El desafío de la paz

He leído en estos días dos pequeños libros sobre el tema de la paz: Dios tiene un sueño, del arzobispo anglicano Desmond Tutu, premio Nobel de Paz, y El caballero de la triste armadura, de Mons. Luis Augusto Castro, arzobispo de Tunja y Presidente de la Conferencia Episcopal de Colombia.

El primero tiene como hilo conductor la idea del amor de Dios. El segundo nos pasea por los elementos integrantes de la paz.

Mons. Desmond Tutu nos deja ver a un Dios bueno, Padre que perdona y nos ama sin exigir nada de nuestra parte. “No hay nada que puedas hacer para que Dios te ame más porque el amor de Dios es total y perfecto. No hay nada que puedas hacer para que Dios te ame menos, absolutamente nada, porque Dios te ama ahora y te amará siempre”.

En cierto modo, no importa lo que hagamos, porque nada de lo que hagamos, aunque sea malo, cambiará el amor de Dios por nosotros.

Esta afirmación se convierte en la premisa mayor de un argumento que podría formularse de esta o parecida forma: Dios nos ama sin exigir nada de nuestra parte. Es así que estamos llamados a amar como Dios nos ama, luego debemos amar a los hermanos sin exigir nada de ellos.

Este podría y debería ser el primer argumento y la primera razón para comprometernos con la causa de la paz y acoger el consejo del apóstol san Pablo: “Hagan todo lo posible por vivir en paz con todos” (Rom 12,18).

Cruzar los dedos

Monseñor Castro, en cambio, enfatiza las causas que han originado la espiral de violencia y barbarie que ha sufrido nuestro país; y en los elementos que nos ayudarán a poner término al conflicto armado y a llegar a ese estado de vida plena llamado paz.

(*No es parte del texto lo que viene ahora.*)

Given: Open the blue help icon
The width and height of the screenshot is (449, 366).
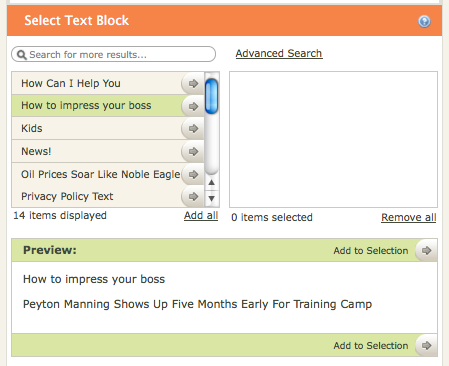Looking at the screenshot, I should pos(424,21).
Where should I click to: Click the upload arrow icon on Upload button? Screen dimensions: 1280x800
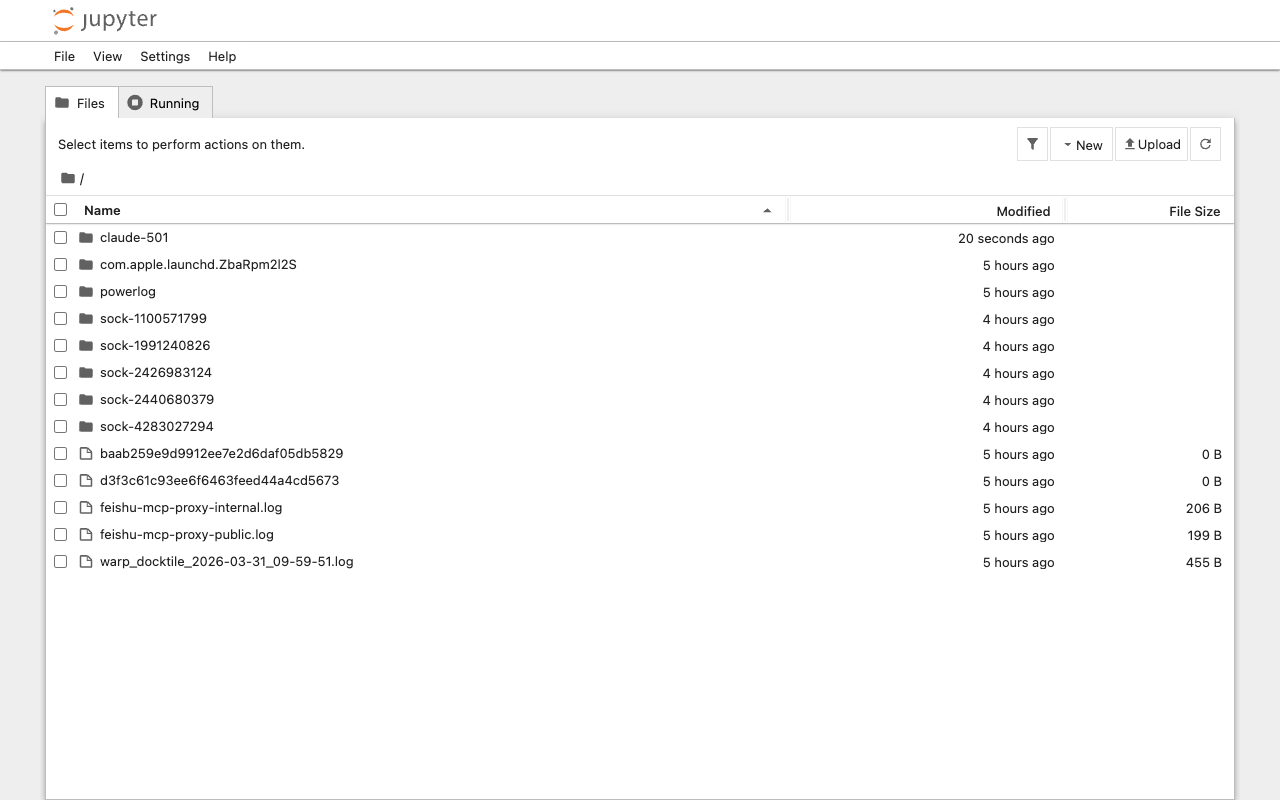tap(1128, 143)
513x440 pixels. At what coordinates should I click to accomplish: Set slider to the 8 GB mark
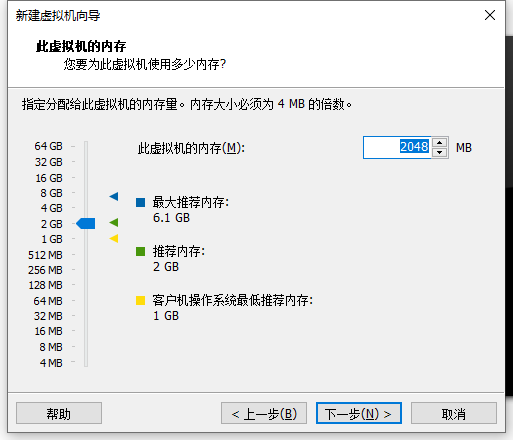point(86,193)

Entre esos elementos están la verdad, la justicia, la reparación de las víctimas, el perdón y la reconciliación.

La frase bíblica “la justicia y la paz se besan” insinúa la idea de que no puede haber paz sin justicia y de que la sola justicia no asegura la paz.

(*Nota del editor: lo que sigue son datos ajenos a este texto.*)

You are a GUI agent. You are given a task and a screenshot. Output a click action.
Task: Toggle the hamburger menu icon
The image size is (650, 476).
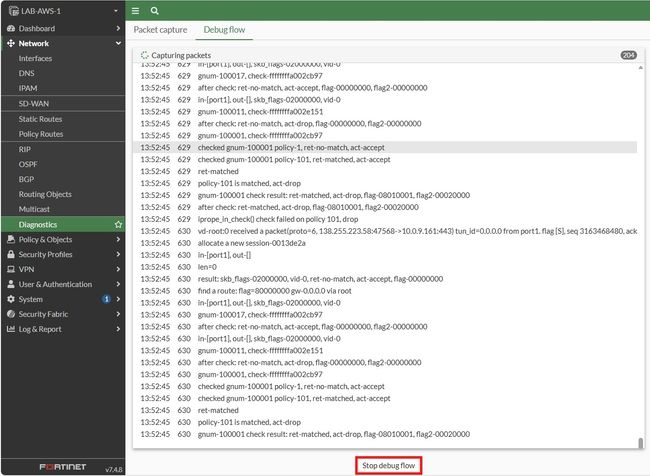(x=135, y=11)
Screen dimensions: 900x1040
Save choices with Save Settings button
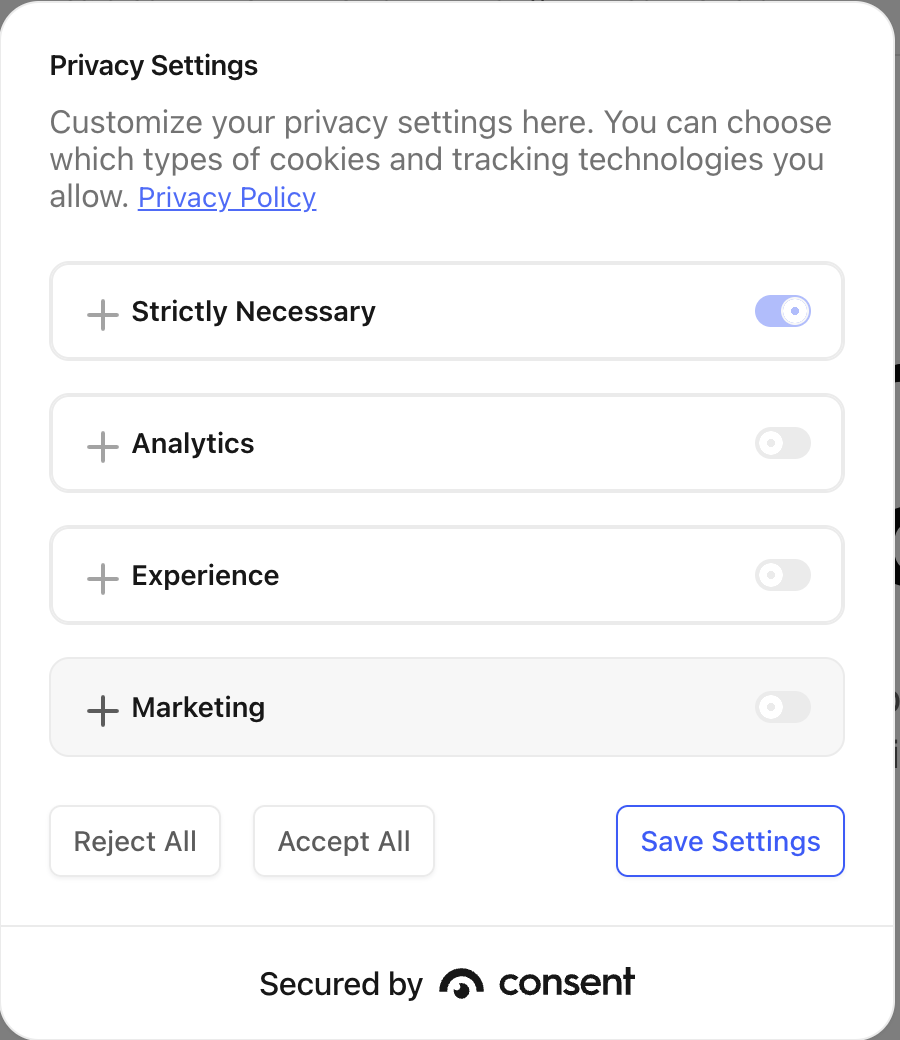(x=730, y=841)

En Colombia la discusión se centra en lograr un acuerdo que asegure la desmovilización y el desarme sobre la base de la verdad, la justicia y la reparación de las víctimas. El manejo adecuado de estos tres componentes, facilitará el posterior proceso de reconciliación en el cual el perdón tiene una importancia capital.

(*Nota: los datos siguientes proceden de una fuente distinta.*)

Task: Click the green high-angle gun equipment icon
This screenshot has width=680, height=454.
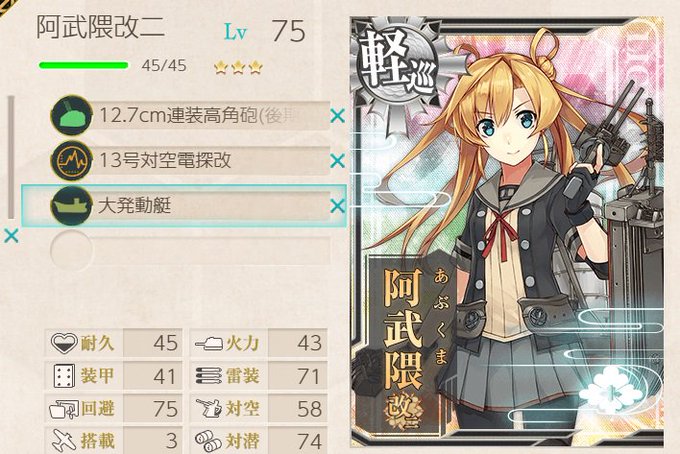Action: point(72,116)
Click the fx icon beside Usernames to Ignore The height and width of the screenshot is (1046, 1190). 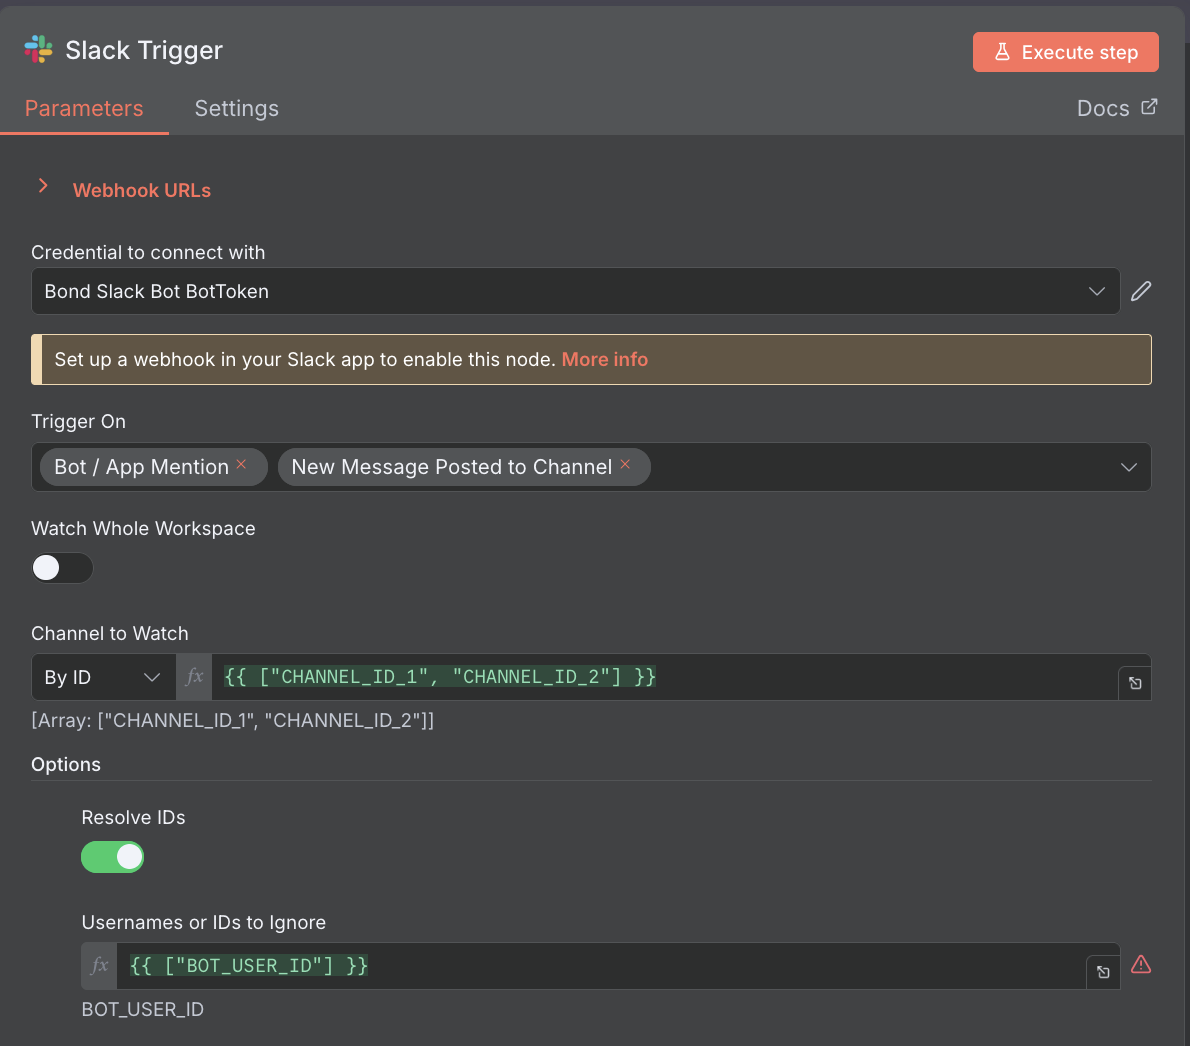pyautogui.click(x=98, y=965)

Un punto débil que aparece en el discurso de politólogos y “doctores de la ley” es el de pretender tomar como modelos los procesos de paz de países donde la violencia y los delitos atroces fueron cometidos por gobernantes y agentes del Estado y no por terroristas anónimos o con nombres cambiados, protegidos por la clandestinidad y la selva.

Establecer la verdad es requisito indispensable para aplicar la justicia. Pero en el caso colombiano aparecen enormes dificultades: ¿quién ejecutó los actos terroristas? ¿Quién sembró las minas antipersonales? ¿Quién ejecutó los secuestros? ¿Quién dinamitó las torres de energía? ¿Quién atentó contra caseríos indefensos?

Y siendo difícil establecer la verdad, va a ser también difícil exigir la reparación. Lloverán, entonces, demandas contra el Estado y cuando el Estado pague lo hará con el dinero de los contribuyentes. Todo se reducirá entonces a mantener un círculo vicioso en el que la sociedad civil lleva la peor parte: paga si perdura el conflicto y paga si se desmovilizan los alzados en armas.

Una comisión de la verdad en Colombia no será nunca igual a la comisión de la verdad en Sudáfrica, en Argentina o en Chile, países donde el victimario fue el Estado y los actores fácilmente identificables.

Por eso, alrededor del conflicto hay mentiras y verdades a medias. Las muertes y los crímenes atroces han sido contundentes, pero sus autores no siempre han sido denunciados. A la cárcel van los autores materiales pero los responsables intelectuales siguen delinquiendo.

Cuando se anuncian avances en los diálogos de La Habana, tenemos que cruzar los dedos y esperar que por fin nos sea dado el don inapreciable de la paz.